■ **Exercise prompt**: The result should be the lines from the one that contains "Image resolution: width=389" to the final line of the entries below, copied exactly and with no pictures.

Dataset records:

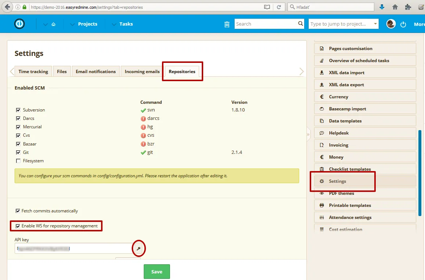425x280 pixels.
Task: Click the user avatar picture
Action: click(x=391, y=24)
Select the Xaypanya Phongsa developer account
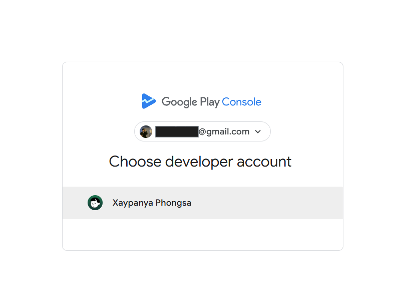This screenshot has height=298, width=404. pyautogui.click(x=202, y=203)
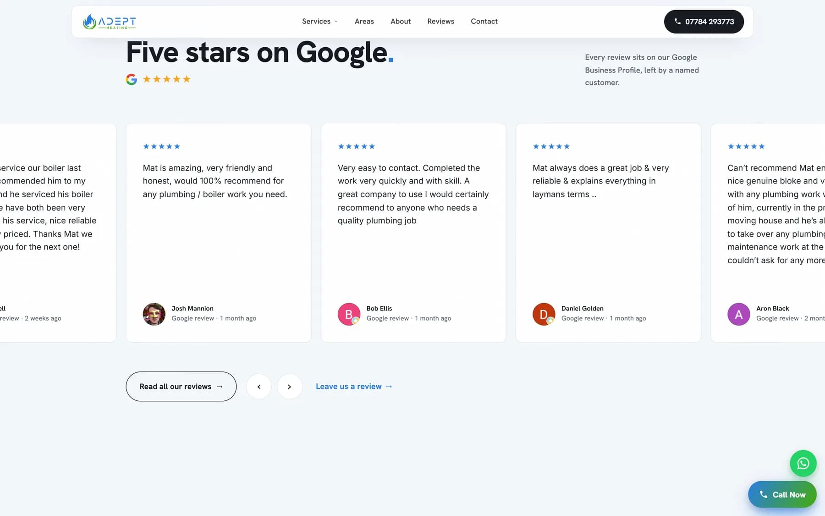Click Bob Ellis avatar circle
Image resolution: width=825 pixels, height=516 pixels.
pyautogui.click(x=349, y=314)
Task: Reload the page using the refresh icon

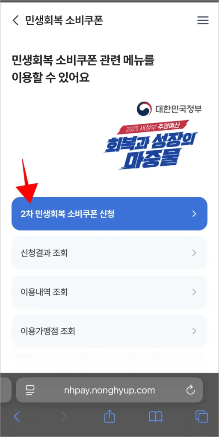Action: pos(190,390)
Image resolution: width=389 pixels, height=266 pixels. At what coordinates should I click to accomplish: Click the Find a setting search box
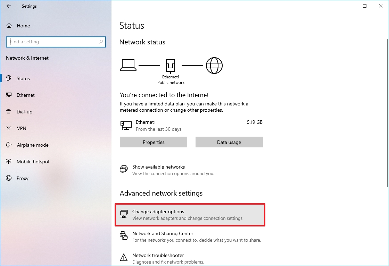tap(56, 42)
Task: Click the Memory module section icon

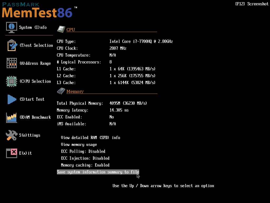Action: click(x=61, y=91)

■ **Output of the task**:
Image resolution: width=389 pixels, height=266 pixels. At what coordinates should I click to accomplish: Click the Find a setting search box
tap(56, 42)
Task: Click the Memory module section icon

Action: click(x=61, y=91)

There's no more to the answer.